Tuesday, August 11, 2009

Takachiho


The winding route 218

Taking a forty minute car ride into the volcanic heartland of Kyushu is rewarding enough by itself. The roadside scenery will transfix the unintiated. Mountains, steep and carpeted by trees rise one after the other as far as the eye can see; the valleys far below is where human civilization has been forged into the landscape. Where the land lies flat enough, rice paddies and terraces of green tea plantations with its lush and sumptuous shades of dark green ensnare my eyes. And yet, all this scenery is ubiquitous in Kyushu. One part of the road sits under the shadow of some enormous cliff, and green vegetation saddles its crest. This is the road to the legendary gorge Takachiho.



Hinokage town (日之影町)

Takachiho itself is archaeic in origin and with its the unique wonder it is not difficult to see why it has fuelled great fantasies. It is the stuff of real Japanese legend. Most famously, perhaps, is that the gorge is where the ancestors of Japan's first Emperor, Jimmu, descended from the heavens. Ninigi, Jimmu's great grandfather, was sent by Amaterasu, the Sun Goddess. He was charged with the task of pacifying a wild Japan. As Ninigi himself was the grandson of the Goddess, the subsequent emperors have all been regarded as divine beings, a tradition that continued until the end of the 2nd World War.
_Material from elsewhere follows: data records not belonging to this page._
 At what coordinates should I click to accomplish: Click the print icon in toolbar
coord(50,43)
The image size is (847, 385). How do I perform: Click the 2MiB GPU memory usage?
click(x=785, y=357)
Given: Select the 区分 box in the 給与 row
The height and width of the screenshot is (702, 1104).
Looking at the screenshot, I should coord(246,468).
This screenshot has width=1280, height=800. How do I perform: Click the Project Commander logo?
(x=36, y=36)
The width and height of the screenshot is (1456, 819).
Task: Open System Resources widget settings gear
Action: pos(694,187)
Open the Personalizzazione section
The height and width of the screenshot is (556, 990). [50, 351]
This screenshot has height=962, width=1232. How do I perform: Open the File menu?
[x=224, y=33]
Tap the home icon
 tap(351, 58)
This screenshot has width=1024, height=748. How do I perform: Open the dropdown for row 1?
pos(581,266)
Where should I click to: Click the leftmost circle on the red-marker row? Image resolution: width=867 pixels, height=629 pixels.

It is a place that that rattles your senses. Everywhere you look something will catch your wandering eye; it is quiet except for the water and the cries of the insects, and the lively plants are smelling sweet of nature's scent. Tiny paths are found alongside the water. Some lead along the gorge, others to the Shinto shrines and some probably to nowhere and back again. I came to Takachiho with my co-worker, Motoko and her brother, Yuuzo. We took the steep path up to the Shinto shrine. The trail was at times difficult to climb, either due to the steepness or the occaisional vines that crept down from the green ceilings to block the way. The sun was completely blocked out as we walked up and down, alongside boulders the size of houses, with the sound of rushing water our trusted comapanion. It probably took us the best part of an hour to climb to the shrine. We paid our respects as is customary and made an offering, for which you are permitted to take a fortune, that will predict the coming days prosperity in various firlds, such as love, health, money, travel and lots more that I could not remember as I sit here. It seems, perhaps because of novelty and the grandeur of the setting, much more convincing than a horoscope. Inside this shrine, and in some other shrines I have visited, there were two trees that were joined at the base of the trunk to give the impression of 'tree twins'. All in all, the trek to Takachiho shrine rewarded us with great sights, sounds and smells and in reaching our destination a sense of unparalleled peace descended on us like a thin viel of silk floating calmly to the ground. We eventually made our leave, taking the main exit that avoids the gorge and leads into the town.